SJ: Both the blog and the anthology include essays on an impressive variety of historical eras and topics. In coming up with the initial group of contributing authors for the blog, did you make a point of finding participants with interests/expertise that spread over a broad range of subjects, or did it just work out that way?
DB: I looked for people who wrote in different eras and assumed they would cover a variety of topics in their respective periods. There is, after all, a lot that happened in the British Isles and Empire in the last two thousand years!
SJ: How do you find new historical novelists to contribute essays to the site, or how do they find you?
DB: I found many of the original members on Goodreads. I meet many historical fiction authors on social media sites. Some that are part of the group contacted me after the blog went live.
SJ: What process did you and M.M. Bennetts use in choosing the essays that were used in Castles, Customs, and Kings?
DB: We wanted the book to focus on history, and we chose posts that were strongly historical and well written. Some posts were dependent upon videos or pictures, and we could not use those. Others talked more heavily about the author’s novels, and a few about the writing process. While we have the author’s biographies and a list of their books prominently placed in the book, we wanted the content to be historical.
SJ: How do you manage to keep up the pace of daily posts, in addition to your incredibly popular Facebook page and Twitter following?

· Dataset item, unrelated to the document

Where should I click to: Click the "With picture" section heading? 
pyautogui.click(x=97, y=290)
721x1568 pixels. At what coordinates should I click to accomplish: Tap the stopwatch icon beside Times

DB: I am hugely grateful to the many authors who add their names to our schedule and provide the posts as promised. They do that work themselves, and M.M. Bennetts or I give them a once-over before they go live. That is the mainstay of the blog. When there are dates that are not filled on the schedule, I invite guest authors to write a post based on their historical expertise, which I post. These authors are also much appreciated; they have helped us to keep our goal of a daily post for the many readers who visit. When I have to go missing, M.M. fills in for me—she’s very supportive, and with her past in the literary field, she has improved the quality of the blog.
SJ: As an author, what benefits have you found in working on the blog and participating in it? What are some of the more fascinating or fun things you’ve learned from it?
DB: The very best thing, of course, is getting to know so many amazing, talented, and supportive people from around the globe. They have helped me in many ways. I have learned so much about the history of the British Isles and the Empire, about writing, and about the publishing industry from them.
Writing posts has also put me into research mode, and that teaches me much.
At the end of our first year, Deborah Swift suggested that we put together a book based on the first year’s posts, and the idea that became Castles, Customs, and Kings was born. I am grateful to Deborah for proposing it, and I am very proud to have my name with that of M.M. Bennetts on the cover of such a special book.
Thanks very much, Debra, and congratulations to you, your co-editor, and your authors! I'll definitely be following along for more.
The English Historical Fiction Authors blog can be found at http://englishhistoryauthors.blogspot.com. The Castles, Customs and Kings anthology was published in September by Madison Street Publishing ($19.95 pb/$7.99 ebook, 546pp; see on Amazon and Kobo).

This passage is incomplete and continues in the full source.